Text under study:
○ ○ ○ ○ ○
A number of political points, political principles, arise from this situation. First, the problems we confront are international in character. The assault on democratic rights is global in character. You have here in the UK your own effort to brand opposition to genocide as anti-Semitic, your own victims of police frame-ups and repression. In Germany, the ruling class has concluded that it must respond to its own crimes of the past, its own responsibility for the greatest crime of the 20th century, the Holocaust, by reviving its previous traditions and backing the current genocide in Gaza. It is elevating the far-right AfD to the centers of power. These are international questions, and they must be fought as international questions.
Second, the defense of democratic rights is fundamentally a class question. It’s a question of the mobilization of the working class as a class. The Socialist Equality Party has taken up the defense of Taal and many others, not just because he himself is a courageous figure and we agree on many things. As Momodou said, it is a dress rehearsal. The attack on democratic rights will be directed against all opposition to the policies of the financial and corporate aristocracy.
Just as the attack on democratic rights is directed at the working class, so the defense of democratic rights must be rooted in the working class. The working class must be mobilized to defend the rights of students and to oppose the drive to dictatorship. And there is powerful basis for this. There’s not broad support among workers in the United States or in any country for the establishment of a dictatorship. The working class internationally is an enormously powerful social force, and the ruling class is going to confront that.
○ ○ ○ ○ ○
Collected data:

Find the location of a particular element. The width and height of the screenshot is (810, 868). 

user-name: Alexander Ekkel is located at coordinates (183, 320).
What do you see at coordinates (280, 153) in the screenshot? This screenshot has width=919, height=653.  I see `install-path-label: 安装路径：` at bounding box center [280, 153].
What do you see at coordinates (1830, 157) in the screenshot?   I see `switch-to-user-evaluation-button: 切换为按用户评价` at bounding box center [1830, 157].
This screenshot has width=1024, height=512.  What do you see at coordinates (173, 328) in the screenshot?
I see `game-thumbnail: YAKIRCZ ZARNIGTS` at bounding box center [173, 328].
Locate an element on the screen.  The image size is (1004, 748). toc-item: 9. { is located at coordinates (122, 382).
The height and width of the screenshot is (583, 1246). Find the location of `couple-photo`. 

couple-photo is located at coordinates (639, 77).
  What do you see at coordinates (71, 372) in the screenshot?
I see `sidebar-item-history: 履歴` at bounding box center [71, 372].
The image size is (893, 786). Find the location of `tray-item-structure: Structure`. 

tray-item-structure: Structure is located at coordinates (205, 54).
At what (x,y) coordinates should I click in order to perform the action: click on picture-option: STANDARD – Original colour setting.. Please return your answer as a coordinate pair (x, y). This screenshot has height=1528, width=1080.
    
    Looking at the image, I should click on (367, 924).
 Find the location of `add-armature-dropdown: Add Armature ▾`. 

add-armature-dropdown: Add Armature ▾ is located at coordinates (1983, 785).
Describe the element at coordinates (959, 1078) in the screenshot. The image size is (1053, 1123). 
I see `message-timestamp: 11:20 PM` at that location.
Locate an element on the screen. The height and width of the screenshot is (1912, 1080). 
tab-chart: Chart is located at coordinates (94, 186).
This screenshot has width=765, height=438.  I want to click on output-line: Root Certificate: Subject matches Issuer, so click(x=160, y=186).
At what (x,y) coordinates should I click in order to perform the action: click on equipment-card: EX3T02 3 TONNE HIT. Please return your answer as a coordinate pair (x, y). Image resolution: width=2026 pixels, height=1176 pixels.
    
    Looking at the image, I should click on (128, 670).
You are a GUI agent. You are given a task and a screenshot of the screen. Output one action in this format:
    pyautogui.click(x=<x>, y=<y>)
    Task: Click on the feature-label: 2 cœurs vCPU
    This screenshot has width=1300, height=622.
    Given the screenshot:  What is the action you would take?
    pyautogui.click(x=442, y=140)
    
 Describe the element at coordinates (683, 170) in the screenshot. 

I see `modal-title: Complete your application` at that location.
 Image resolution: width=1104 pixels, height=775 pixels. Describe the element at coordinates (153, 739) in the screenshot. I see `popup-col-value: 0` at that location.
○ ○ ○ ○ ○
Aim of the task:
Return the text on democratic rights above word for word, in full.

Exercise output:
A number of political points, political principles, arise from this situation. First, the problems we confront are international in character. The assault on democratic rights is global in character. You have here in the UK your own effort to brand opposition to genocide as anti-Semitic, your own victims of police frame-ups and repression. In Germany, the ruling class has concluded that it must respond to its own crimes of the past, its own responsibility for the greatest crime of the 20th century, the Holocaust, by reviving its previous traditions and backing the current genocide in Gaza. It is elevating the far-right AfD to the centers of power. These are international questions, and they must be fought as international questions.
Second, the defense of democratic rights is fundamentally a class question. It’s a question of the mobilization of the working class as a class. The Socialist Equality Party has taken up the defense of Taal and many others, not just because he himself is a courageous figure and we agree on many things. As Momodou said, it is a dress rehearsal. The attack on democratic rights will be directed against all opposition to the policies of the financial and corporate aristocracy.
Just as the attack on democratic rights is directed at the working class, so the defense of democratic rights must be rooted in the working class. The working class must be mobilized to defend the rights of students and to oppose the drive to dictatorship. And there is powerful basis for this. There’s not broad support among workers in the United States or in any country for the establishment of a dictatorship. The working class internationally is an enormously powerful social force, and the ruling class is going to confront that.